§ **What is expected**: Using the entries below, show all lines with the string "LICENSE".

Collection entries:
····················
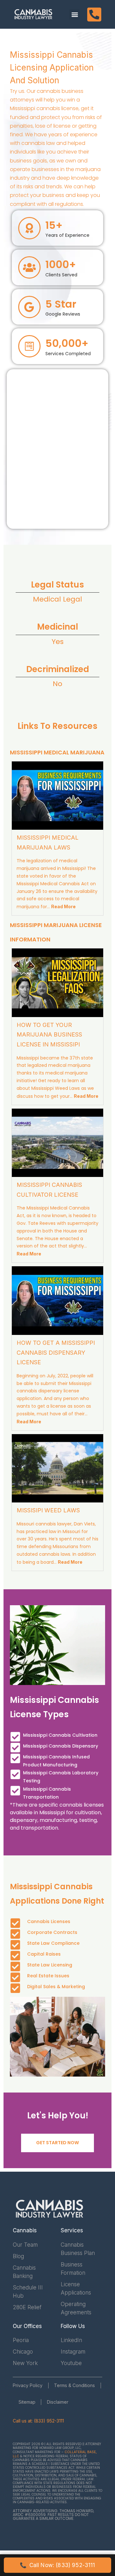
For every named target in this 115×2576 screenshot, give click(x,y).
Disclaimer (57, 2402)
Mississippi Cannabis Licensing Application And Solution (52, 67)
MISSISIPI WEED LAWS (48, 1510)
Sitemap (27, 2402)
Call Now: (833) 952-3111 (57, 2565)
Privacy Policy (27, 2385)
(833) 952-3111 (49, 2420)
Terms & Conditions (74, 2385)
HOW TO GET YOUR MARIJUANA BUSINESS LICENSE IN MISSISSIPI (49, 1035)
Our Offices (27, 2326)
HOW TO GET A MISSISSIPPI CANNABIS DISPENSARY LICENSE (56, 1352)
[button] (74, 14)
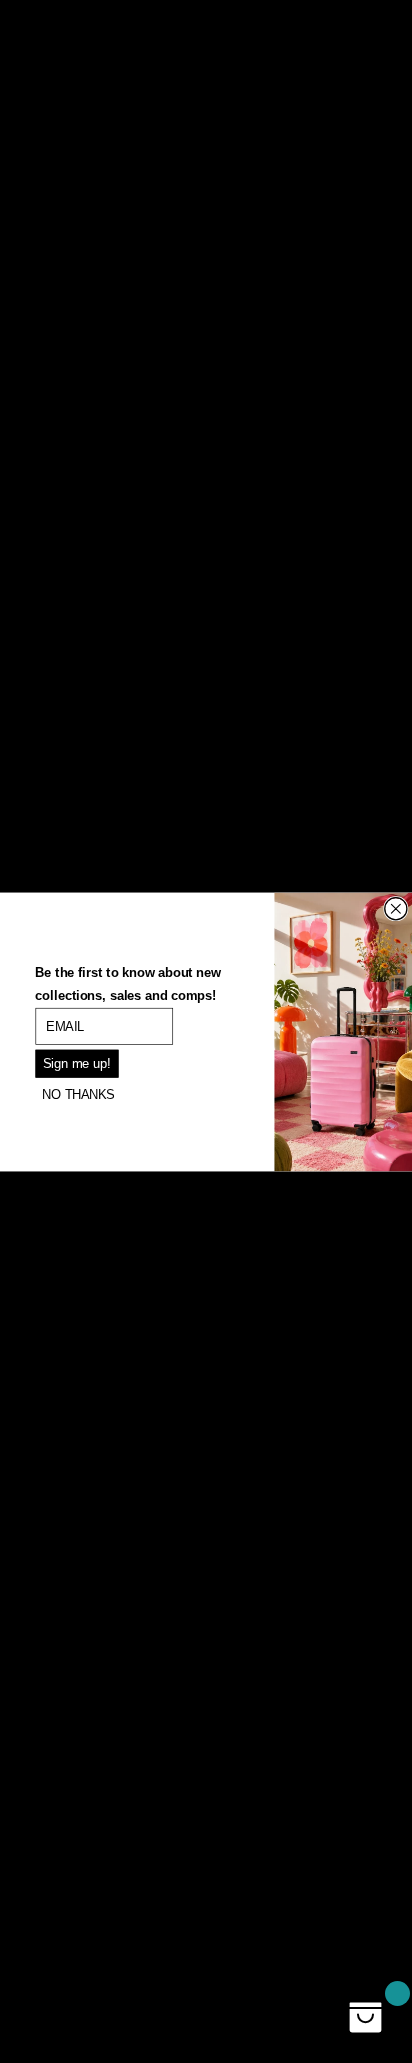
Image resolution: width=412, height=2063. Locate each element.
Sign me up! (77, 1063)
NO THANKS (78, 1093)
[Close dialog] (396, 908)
····················
§ **Answer for the task**:
HOW TO GET YOUR MARIJUANA BUSINESS LICENSE IN MISSISSIPI (49, 1035)
HOW TO GET A MISSISSIPPI CANNABIS DISPENSARY LICENSE (56, 1352)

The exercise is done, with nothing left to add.